**TASK GOAL**
Retype precisely the section of the data that starts at the line containing "You are a GUI" and runs to its final line, ends included.

**RECORD EXCERPTS**

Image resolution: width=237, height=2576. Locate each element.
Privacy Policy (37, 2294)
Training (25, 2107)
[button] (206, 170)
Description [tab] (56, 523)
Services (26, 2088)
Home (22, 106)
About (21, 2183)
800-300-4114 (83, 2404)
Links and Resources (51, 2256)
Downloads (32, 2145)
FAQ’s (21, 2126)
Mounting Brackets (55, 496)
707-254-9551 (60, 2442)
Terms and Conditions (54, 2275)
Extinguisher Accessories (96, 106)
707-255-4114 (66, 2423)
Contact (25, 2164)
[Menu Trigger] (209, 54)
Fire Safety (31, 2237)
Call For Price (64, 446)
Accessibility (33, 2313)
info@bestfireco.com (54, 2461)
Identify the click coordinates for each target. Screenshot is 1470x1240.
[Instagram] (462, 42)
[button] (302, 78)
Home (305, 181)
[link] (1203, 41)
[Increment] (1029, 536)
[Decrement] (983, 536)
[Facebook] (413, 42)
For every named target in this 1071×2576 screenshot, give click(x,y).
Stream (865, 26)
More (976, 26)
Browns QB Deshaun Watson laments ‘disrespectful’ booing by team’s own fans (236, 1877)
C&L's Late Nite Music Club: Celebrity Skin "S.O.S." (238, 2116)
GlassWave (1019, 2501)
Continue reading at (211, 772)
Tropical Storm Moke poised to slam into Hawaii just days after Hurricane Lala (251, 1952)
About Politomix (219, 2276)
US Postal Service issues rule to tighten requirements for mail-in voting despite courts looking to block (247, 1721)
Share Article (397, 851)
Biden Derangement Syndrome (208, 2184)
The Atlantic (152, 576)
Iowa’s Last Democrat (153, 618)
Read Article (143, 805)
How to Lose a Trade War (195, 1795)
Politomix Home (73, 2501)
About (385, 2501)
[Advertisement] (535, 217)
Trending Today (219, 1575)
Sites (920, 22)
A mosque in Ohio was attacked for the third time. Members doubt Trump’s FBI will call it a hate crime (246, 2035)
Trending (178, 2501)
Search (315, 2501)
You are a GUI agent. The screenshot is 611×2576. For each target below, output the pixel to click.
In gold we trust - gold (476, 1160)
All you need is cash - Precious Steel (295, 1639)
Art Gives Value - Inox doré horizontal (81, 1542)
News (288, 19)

**WRITTEN ANSWER**
You are a GUI agent. The screenshot is 611×2576. For each target below, output the pixel to click.
In gold we trust - gold (476, 1160)
All you need is cash - Precious Steel (295, 1639)
Art Gives Value - Inox doré horizontal (81, 1542)
News (288, 19)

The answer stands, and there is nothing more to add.